History

Dutch Republic
- Name: De Braak
- Namesake: The beagle
- Builder: P. v. Zwinjndregt, Rotterdam
- Launched: 1781
- Captured: By the British in February 1795

Great Britain
- Name: HMS Braak
- Acquired: February 1795
- Commissioned: 13 June 1797
- Fate: Capsized on 23 May 1798

General characteristics
- Class & type: 14-gun brig-sloop
- Tons burthen: 255 28⁄94 (bm)
- Length: 84 ft (26 m) (overall); 57 ft 4+3⁄4 in (17.494 m) (keel)
- Beam: 28 ft 11 in (8.81 m)
- Depth of hold: 11 ft 2 in (3.40 m)
- Sail plan: brig-sloop
- Complement: Dutch service: 80-100; British service: 86;
- Armament: Dutch service: 18 guns; British service: 16 (later 14) × 24-pounder carronades + 2 × 6-pounder bow chasers;

= HMS Braak (1795) =

Brig-sloop of the Royal Navy

HMS Braak was an 18-gun brig-sloop of the Royal Navy. She was launched at Rotterdam in 1781 and initially served with the Dutch Republic. The British seized her, in Britain, after the Dutch entry into the French Revolutionary Wars, and took her into the Royal Navy. She served briefly with the British before capsizing off the North American coast. She was subsequently the focus of a number of salvage efforts.

==Dutch career==
The cutter De Braak was launched as a "botter", or vessel of the 8th Charter. Sources also give her name as Baak, or Brak. She was part of a Mediterranean fleet based at the French port of Toulon.

By the 1790s Braak was in the Caribbean, and was present at the defence against the French of Willemstad, part of the Dutch colony at Curaçao, in 1793. By late 1794 she was ordered to escort a convoy of East Indiamen to Batavia in the Netherlands East Indies. En route she called at the English port of Falmouth, unaware that the French had since invaded the Netherlands and proclaimed the Batavian Republic as a client state, compelling the Dutch to declare war on the British. On the arrival of the convoy at Falmouth, the Royal Navy seized the 26 merchantmen and six warships of the convoy, including De Braak. A boarding party from the sloop-of-war took over De Braak. Forty-six Royal Navy vessels that were at Plymouth shared in the prize money.

==British career==
The Royal Navy took De Braak into service as HMS Braak and re-rigged her as a brig-sloop. She was initially commissioned under Commander James Drew on 13 June 1797. A storm at the end of the year dismasted her. On the completion of repairs, she returned to service in February 1798 and was assigned to escort a convoy to the Virginia Capes. She sailed for Halifax, Nova Scotia, on 17 March 1798. On 2 April, whilst off the Azores, she became separated from the rest of the ships. Towards the end of the month she fell in with and captured the Spanish ship Dom Francisco Xavier, which was carrying a cargo of copper, cocoa, and other goods and reportedly was worth some £160,000 in prize money.

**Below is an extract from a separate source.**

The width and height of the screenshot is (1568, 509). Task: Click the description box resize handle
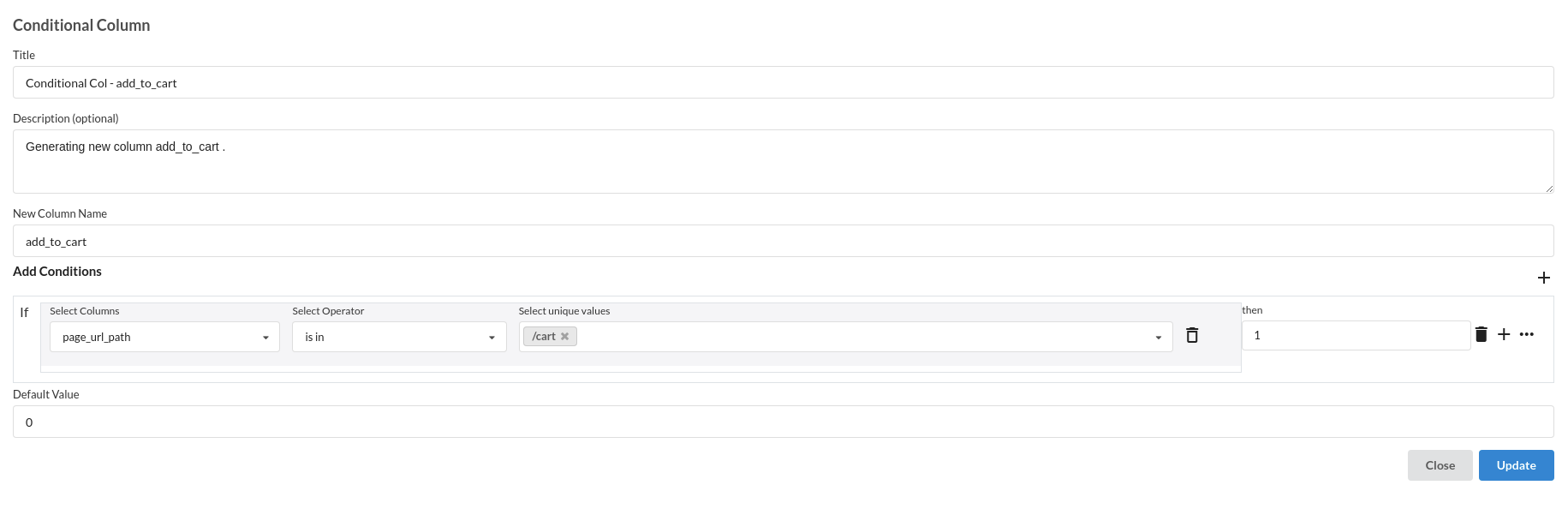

Braak arrived in company with Dom Francisco Xavier in Delaware Bay on 25 May 1798, and took on a pilot, Andrew Allen, from Cape Henlopen in Delaware. In an exuberant mood because of the capture of the nearby Dom Francisco Xavier, Drew went below to fetch an alcoholic beverage with which he and Allen could toast his success. While he was below, Allen noticed dark clouds approaching and, concerned that a spring thunderstorm was about to strike, ordered Braak′s sails taken in. When Drew returned to the deck, he admonished Allen for ordering the sails to be taken in, telling him "You look out for the bottom, and I′ll look out for the spars." Drew ordered the crew to unfurl the sails, and shortly after they did a strong and sudden squall blew up as Allen had feared, filling the sails. Before the crew could take action, Braak listed heavily to one side, allowing water to pour into the ship's hold through open hatches. Within a few moments, Braak capsized, drowning Drew and 35 of his crew, as well as their 12 Spanish prisoners. Allen swam free of the sinking ship and was saved.

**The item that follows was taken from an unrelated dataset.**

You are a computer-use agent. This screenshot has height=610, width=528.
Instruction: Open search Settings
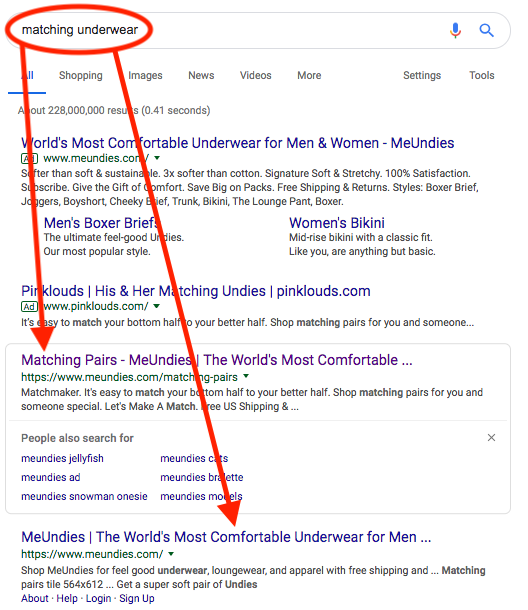click(x=422, y=75)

==Salvage and controversy==
With the wreck lying on the bottom of Delaware Bay, rumours soon began to circulate concerning the amount of treasure Braak purportedly carried when she sank, with estimates of the value reaching $500 million. A number of artifacts were raised during the 1980s, but maritime archaeologists criticised these efforts for their disregard for proper archaeological methods, and for their discarding of anything not considered inherently valuable. In 1986, Braak′s hull was raised, but in such a way that considerable damage was done to both it and the surrounding area of archaeological interest. The hull was eventually placed in a museum, as were many of the artifacts recovered, including items such as decanters, bottles, and glasses. Only a small amount of coin was recovered, worth considerably less than the cost of the large number of salvage attempts that had been undertaken over the years. The treatment of the wreck of Braak, and of many others like it, was a contributing factor to the passage of the Abandoned Shipwrecks Act of 1987.